The aunt of a recently deceased model was shocked when she received a phone call Sunday from her dead niece’s cell phone.
The phone went missing two months ago when 26-year-old Desiree Gibbon was murdered while in Jamaica looking for work. The case remains unsolved.
But for Peggy Brunner, the call — which was met with silence when she picked up — was evidence that there was still much more to the story. She received a second missed call from the number hours later.
When she tried to call back, the phone was not working.
“I got goosebumps from my head to my toes,” Brunner told the New York Daily News.
The phone calls added more pain to a family already frustrated with a slow-moving investigation by Jamaican authorities.
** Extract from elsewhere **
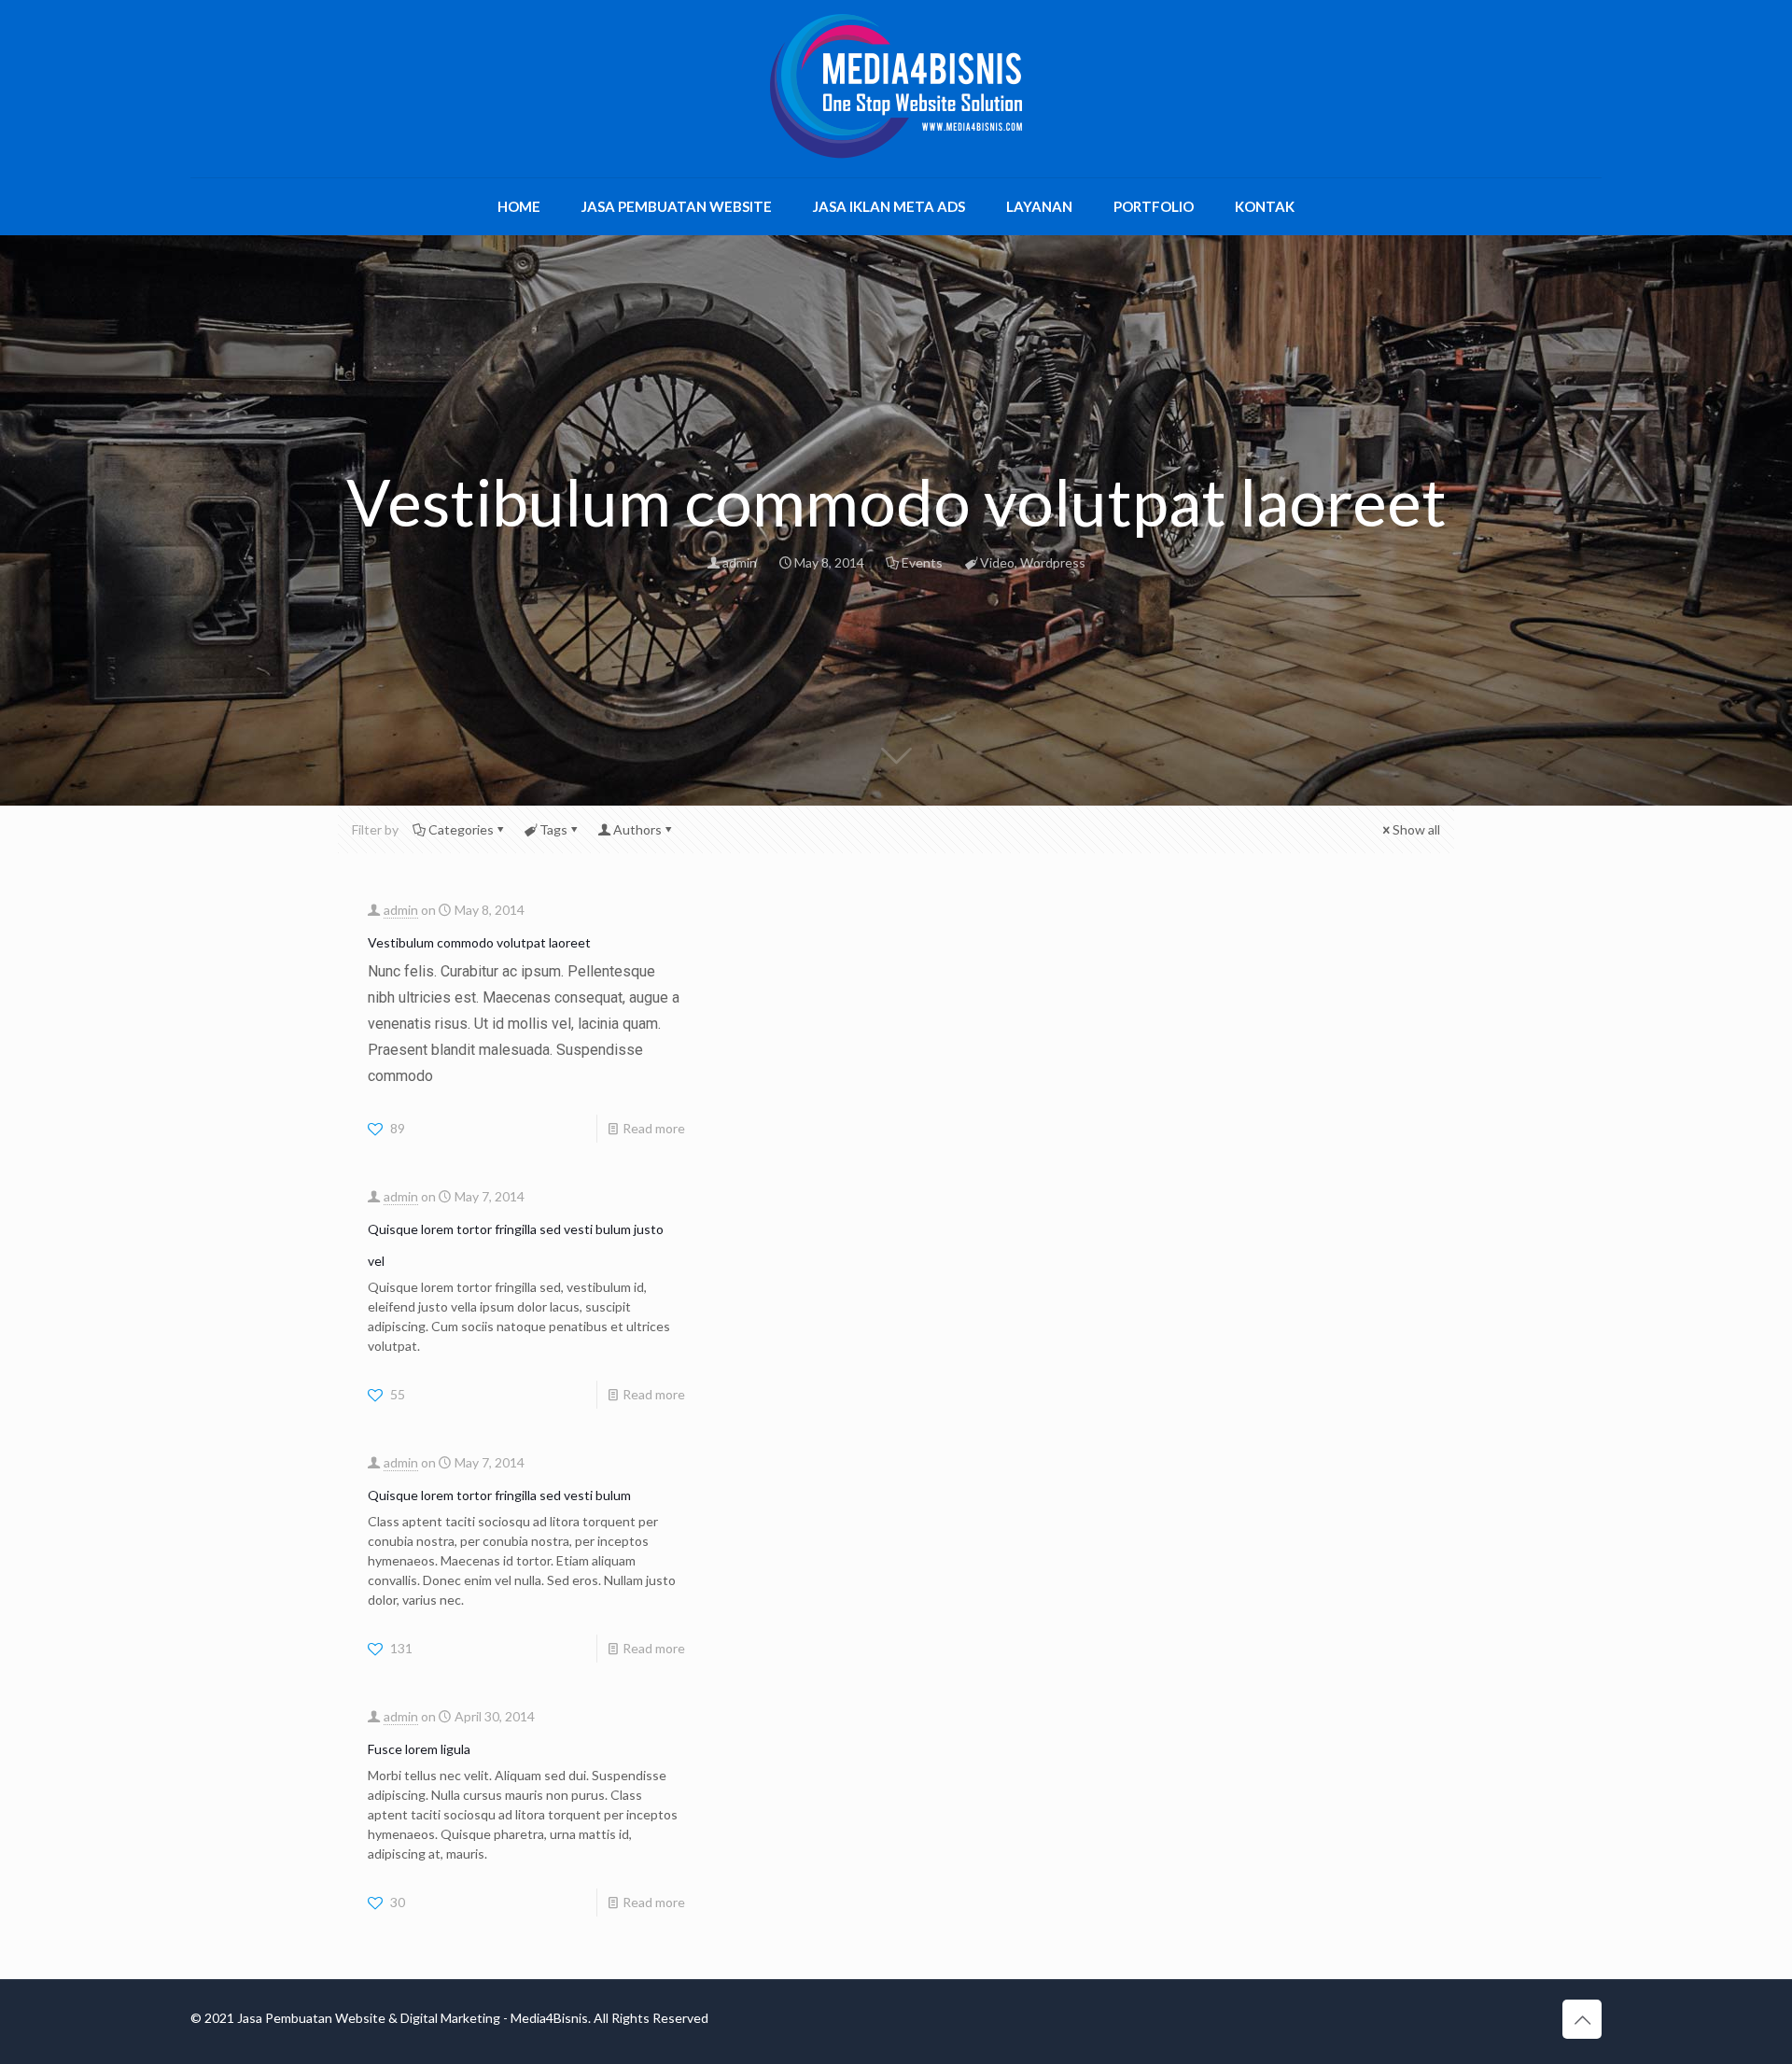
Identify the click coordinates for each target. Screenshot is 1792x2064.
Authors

Gibbon, an aspiring model and documentary filmmaker, was found dead in a bush in St. James Parish on Nov. 26. She had disappeared three days earlier on Thanksgiving night after surveillance video from her family’s guesthouse showed her leaving her room. She was staying there while looking for temporary bartending work to save money for film school in Europe.
Gibbon’s throat had been slit and she was covered in bruises.
The surveillance video shows that she left without her wallet and local cell phone. She only carried her American cell phone, which remained dead until the calls to her aunt this past weekend.
“There are no answers,” Gibbon’s mother, Andrea Cali-Gibbon, said of the Jamaican police. “You feel like they’re not doing anything at all.”